Neuval sintió un escalofrío de la emoción, empezó a disfrutar de aquello como un niño. «Haru…» le dijo con voz grave y potente. «Te estoy hablando yo. Soy… Dios».
«“¿Dios? Sólo conozco a diez dioses, ¿cuál eres tú?”».
Pipi le pegó un pisotón a Neuval para que se dejase de tonterías y este reprimió una exclamación. «No, no, era broma, soy yo, Neuval».
«“¿Fuujin-sama?”». El muchacho se incorporó más sobre el capó del vehículo, intrigado. «“¿Cómo es esto posible?
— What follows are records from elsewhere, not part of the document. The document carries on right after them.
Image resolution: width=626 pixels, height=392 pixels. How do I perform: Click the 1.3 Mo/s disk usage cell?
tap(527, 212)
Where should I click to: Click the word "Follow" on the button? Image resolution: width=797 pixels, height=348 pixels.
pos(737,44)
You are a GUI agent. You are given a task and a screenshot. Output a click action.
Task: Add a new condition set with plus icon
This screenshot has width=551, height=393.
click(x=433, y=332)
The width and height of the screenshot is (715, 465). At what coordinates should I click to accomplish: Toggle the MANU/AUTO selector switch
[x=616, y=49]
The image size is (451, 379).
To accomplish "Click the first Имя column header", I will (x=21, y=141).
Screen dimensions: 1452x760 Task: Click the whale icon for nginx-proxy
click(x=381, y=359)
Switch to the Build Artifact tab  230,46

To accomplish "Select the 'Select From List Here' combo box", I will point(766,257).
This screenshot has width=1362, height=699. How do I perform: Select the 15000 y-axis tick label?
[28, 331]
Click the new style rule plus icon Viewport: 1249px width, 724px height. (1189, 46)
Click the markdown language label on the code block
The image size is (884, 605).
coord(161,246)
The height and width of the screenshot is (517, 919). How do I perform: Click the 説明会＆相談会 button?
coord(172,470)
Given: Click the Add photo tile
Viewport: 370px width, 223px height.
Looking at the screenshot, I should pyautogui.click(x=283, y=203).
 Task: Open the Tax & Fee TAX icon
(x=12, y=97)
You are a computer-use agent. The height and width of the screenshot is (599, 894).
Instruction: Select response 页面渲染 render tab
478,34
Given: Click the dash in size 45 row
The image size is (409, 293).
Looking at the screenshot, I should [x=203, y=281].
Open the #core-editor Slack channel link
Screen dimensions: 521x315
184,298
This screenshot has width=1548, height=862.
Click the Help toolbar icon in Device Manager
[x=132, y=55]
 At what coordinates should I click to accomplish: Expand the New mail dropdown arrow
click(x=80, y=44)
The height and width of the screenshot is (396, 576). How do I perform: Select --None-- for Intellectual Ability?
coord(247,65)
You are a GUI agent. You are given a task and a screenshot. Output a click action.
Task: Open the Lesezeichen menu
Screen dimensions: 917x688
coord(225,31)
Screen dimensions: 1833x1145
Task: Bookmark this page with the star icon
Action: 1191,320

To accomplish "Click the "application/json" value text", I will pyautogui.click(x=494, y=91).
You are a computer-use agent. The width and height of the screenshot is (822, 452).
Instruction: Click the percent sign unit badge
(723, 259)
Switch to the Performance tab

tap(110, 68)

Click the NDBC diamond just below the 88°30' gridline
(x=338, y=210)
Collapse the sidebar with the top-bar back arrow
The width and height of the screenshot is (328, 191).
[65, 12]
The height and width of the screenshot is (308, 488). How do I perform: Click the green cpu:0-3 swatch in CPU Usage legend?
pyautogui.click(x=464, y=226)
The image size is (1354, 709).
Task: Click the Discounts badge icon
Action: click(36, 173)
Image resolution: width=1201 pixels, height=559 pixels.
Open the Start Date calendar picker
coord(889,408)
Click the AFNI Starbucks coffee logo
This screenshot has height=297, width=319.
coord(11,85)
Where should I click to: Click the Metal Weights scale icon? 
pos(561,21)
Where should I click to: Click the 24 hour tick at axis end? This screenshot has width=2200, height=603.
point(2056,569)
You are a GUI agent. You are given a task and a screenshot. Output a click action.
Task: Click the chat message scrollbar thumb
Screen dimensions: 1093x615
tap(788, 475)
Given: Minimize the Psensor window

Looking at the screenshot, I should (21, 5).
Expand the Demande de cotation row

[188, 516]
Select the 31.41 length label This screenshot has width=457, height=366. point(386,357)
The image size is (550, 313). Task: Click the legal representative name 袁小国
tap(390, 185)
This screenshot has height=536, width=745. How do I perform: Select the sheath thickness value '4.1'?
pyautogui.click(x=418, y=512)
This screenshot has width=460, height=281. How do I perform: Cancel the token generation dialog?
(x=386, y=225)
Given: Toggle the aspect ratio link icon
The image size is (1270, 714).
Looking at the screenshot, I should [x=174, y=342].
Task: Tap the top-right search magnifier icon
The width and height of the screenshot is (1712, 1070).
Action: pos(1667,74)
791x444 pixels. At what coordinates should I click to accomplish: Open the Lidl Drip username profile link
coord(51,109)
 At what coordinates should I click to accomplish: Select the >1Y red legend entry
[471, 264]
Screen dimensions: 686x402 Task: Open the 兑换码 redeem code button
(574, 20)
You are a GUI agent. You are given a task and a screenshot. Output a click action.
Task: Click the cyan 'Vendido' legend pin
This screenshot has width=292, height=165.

Tu telepatía tiene un límite de distancia. Por aquí no te veo”».
«No estoy ahí, me comunico contigo telepáticamente desde Shibuya. Pipi y yo estamos combinando nuestras Técnicas. Es la primera vez que probamos a hacer esto. Dime, ¿dónde estás?».
Vieron a Haru volviendo a tumbarse perezosamente sobre el capó. «“No tengo ni idea, y mis compañeros tampoco. Aquí ni hay cobertura, ni gasolinera ni casa alguna. Íbamos de camino a un onsen de Nagano a pasar un finde de relax los cuatro solos, cuando ha explotado algo en el motor de la furgo. Ya no hay forma de arrancarla”».
«Ay…» suspiró Neuval. «A ver. ¿Qué has visto cuando has abierto el capó?».
«“Nada”» contestó. «“Porque no he abierto el capó”».
«Así que ves que algo explota en el motor del vehículo que estás conduciendo, que se te para y ya no arranca, ¿y no se te ocurre abrir el capó a echar un vistazo?».
«“¿Bromeas? Si ha explotado algo en el motor, no voy a abrir el capó para que me explote algo más en la cara”».
«Pero sí que te tumbas sobre él».
«“Está calentito. ¿Sabes la rasca que pega por aquí?”».
Pipi puso una mueca.
—Neu. ¿Seguro que quieres que Haru sea el entrenador de Yenkis? —tuvo que preguntarle una vez más.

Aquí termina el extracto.